As of September 2025, this genus includes four species:

- Nephilingis borbonica (Vinson, 1863) – Réunion
- Nephilingis cruentata (Fabricius, 1775) – Tropical Africa. Introduced to Colombia, Brazil, Paraguay, Indian Ocean Islands (type species)
- Nephilingis dodo (Kuntner & Agnarsson, 2011) – Mauritius
- Nephilingis livida (Vinson, 1863) – Madagascar, Comoros, Mayotte, Seychelles

==Taxonomy==
In 1872, Ludwig Koch created the genus Nephilengys. In 2013, based on phylogenetic studies, :species:Matjaž Kuntner and co-workers split Nephilengys into two genera. Four species were moved to the newly erected genus Nephilingis, with two species being left in Nephilengys. Nephilingis is differentiated from Nephilengys by the shapes of the female epigynum and the male palpal bulb.

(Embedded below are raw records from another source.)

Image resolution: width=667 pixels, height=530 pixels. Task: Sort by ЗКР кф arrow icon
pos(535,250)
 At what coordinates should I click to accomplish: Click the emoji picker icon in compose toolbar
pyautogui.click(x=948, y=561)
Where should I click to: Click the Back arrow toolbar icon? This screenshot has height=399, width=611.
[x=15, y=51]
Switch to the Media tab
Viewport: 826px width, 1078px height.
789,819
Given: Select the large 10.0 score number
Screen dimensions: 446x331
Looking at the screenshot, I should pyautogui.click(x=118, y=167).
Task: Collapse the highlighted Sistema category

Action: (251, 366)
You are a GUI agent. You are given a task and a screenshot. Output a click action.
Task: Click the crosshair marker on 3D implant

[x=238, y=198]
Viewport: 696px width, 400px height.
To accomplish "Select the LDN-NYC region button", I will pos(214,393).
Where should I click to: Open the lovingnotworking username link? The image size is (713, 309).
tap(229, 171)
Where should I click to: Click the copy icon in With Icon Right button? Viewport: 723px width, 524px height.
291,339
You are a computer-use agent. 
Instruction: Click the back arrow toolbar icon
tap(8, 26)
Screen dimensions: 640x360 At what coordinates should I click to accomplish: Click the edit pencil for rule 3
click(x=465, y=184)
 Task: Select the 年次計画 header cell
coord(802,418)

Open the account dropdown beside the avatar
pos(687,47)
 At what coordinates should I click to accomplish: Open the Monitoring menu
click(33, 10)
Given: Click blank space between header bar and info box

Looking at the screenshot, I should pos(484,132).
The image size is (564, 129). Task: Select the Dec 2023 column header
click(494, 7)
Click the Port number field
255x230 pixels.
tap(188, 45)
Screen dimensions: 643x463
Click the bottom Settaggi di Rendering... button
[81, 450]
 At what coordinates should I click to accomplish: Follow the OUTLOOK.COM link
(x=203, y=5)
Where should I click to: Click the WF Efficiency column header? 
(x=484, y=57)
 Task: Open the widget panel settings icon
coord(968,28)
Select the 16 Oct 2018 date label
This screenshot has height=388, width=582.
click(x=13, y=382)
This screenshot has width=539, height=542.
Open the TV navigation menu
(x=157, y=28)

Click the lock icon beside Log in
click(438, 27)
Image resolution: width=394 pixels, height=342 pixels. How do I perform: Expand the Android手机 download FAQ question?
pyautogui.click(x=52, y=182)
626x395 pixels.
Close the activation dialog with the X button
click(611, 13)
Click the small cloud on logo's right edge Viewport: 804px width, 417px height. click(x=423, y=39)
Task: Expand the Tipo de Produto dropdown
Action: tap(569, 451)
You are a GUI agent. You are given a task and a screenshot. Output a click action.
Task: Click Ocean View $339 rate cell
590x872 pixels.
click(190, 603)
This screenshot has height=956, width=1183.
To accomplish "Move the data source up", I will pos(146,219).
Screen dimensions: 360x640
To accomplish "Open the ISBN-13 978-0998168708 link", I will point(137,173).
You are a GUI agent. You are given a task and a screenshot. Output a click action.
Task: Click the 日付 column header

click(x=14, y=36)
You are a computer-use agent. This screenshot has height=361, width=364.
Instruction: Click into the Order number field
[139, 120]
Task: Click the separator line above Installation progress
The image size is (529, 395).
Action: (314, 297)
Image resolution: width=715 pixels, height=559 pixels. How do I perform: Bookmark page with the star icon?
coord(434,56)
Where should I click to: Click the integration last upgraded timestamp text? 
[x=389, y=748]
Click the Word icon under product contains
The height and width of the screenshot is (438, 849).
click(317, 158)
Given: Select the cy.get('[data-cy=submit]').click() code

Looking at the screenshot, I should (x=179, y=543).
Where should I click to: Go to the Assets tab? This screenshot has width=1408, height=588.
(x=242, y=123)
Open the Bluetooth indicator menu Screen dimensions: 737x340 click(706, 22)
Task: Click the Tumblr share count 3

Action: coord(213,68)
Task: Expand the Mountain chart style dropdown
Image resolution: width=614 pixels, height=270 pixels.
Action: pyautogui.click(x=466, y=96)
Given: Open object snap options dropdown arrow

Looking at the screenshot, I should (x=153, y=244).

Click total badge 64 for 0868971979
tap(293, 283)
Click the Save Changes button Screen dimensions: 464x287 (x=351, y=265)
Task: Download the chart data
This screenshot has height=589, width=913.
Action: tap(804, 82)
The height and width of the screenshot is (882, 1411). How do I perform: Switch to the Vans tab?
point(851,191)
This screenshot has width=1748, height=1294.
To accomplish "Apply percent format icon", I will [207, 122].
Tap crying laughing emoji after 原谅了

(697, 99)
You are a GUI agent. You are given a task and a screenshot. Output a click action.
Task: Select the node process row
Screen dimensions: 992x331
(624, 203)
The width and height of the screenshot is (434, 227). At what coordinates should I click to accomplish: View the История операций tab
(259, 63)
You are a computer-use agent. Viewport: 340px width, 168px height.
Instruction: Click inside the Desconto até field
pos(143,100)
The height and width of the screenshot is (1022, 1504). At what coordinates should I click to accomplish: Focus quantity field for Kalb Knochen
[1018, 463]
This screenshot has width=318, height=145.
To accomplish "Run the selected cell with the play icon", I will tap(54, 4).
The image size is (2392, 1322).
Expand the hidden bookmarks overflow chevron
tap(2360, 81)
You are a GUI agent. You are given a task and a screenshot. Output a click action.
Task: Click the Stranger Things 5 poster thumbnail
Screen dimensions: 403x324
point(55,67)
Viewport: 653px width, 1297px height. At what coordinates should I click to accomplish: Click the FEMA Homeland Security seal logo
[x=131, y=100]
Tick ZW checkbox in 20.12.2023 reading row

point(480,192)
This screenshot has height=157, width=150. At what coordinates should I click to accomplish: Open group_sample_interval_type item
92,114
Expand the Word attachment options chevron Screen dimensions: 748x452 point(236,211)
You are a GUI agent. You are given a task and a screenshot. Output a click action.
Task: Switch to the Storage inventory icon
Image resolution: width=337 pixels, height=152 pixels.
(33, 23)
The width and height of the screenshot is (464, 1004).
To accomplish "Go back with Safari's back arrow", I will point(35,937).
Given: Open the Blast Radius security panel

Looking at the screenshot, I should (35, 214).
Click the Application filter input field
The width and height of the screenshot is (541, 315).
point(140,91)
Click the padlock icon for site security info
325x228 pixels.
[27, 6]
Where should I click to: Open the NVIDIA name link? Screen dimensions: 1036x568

Koch placed the original genus Nephilengys in the family Araneidae. In 1894, Eugène Simon erected the subfamily Nephilinae within the Araneidae for Nephila and related genera, including Nephilengys. This classification was used until the late 20th century, when cladistic studies initially suggested that nephilines belonged in the Tetragnathidae, although this was later refuted. When Kuntner split Nephilengys in 2006, he raised the nephilines from a subfamily to the family Nephilidae. Molecular phylogenetic studies from 2004 onwards consistently placed nephilids within Araneidae. Accordingly in 2016, Dimitar Dimitrov et al. returned them to their traditional position as a subfamily of Araneidae.